::: Data

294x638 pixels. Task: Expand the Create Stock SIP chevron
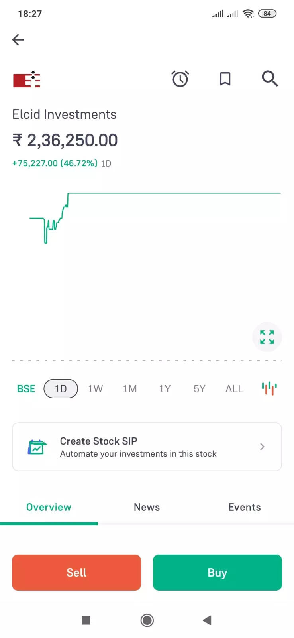262,447

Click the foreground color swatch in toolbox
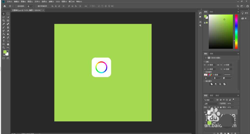(5, 52)
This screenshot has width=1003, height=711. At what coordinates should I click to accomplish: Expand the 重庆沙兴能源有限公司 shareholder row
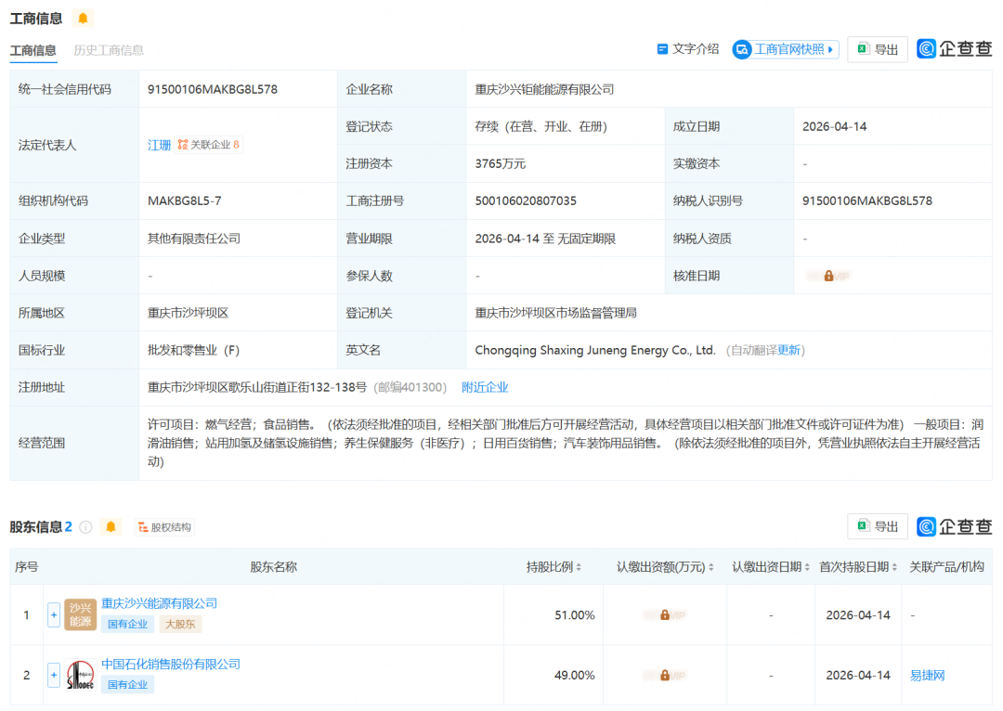tap(53, 614)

::::::

→ **Prompt**: Write out all three items above verbatim, leaving out the pictures.

→ **The result**:
294x638 pixels. Task: Expand the Create Stock SIP chevron
262,447

Click the foreground color swatch in toolbox
(5, 52)
This screenshot has width=1003, height=711. At what coordinates should I click to accomplish: Expand the 重庆沙兴能源有限公司 shareholder row
tap(53, 614)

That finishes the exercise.